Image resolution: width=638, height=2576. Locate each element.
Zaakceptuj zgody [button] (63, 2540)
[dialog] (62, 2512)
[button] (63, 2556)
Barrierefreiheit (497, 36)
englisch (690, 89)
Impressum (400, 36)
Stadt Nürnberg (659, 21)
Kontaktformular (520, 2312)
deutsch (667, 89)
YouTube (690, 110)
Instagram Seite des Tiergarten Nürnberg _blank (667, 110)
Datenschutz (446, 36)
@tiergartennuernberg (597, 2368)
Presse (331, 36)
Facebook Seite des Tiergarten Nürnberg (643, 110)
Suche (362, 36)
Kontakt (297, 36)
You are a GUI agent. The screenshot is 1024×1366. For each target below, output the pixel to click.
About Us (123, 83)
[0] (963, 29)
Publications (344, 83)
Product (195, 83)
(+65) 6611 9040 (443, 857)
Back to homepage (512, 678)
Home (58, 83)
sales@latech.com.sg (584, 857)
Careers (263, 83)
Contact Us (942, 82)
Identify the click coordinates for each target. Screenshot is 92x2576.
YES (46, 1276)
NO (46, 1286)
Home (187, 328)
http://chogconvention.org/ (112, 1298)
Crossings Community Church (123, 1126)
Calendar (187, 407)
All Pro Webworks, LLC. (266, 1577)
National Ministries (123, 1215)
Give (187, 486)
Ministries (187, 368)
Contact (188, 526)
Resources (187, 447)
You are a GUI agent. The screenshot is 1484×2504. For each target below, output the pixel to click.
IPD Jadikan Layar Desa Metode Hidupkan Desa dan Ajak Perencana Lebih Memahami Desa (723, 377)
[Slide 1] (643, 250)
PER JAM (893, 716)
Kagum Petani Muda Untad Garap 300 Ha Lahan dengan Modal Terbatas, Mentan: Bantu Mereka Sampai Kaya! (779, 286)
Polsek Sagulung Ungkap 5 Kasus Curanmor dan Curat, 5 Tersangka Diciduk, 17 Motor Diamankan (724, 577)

Exercise goal ▸
This exercise requires the lines of the entries containing the string "click".

Exercise solution ▸
You are a GUI agent. The screenshot is 1024×1366. For each target below, output the pixel to click.
Identify the click coordinates for each target. Screenshot is 92x2576.
You are a GUI agent. The screenshot is 1484×2504. For each target below, output the pixel to click.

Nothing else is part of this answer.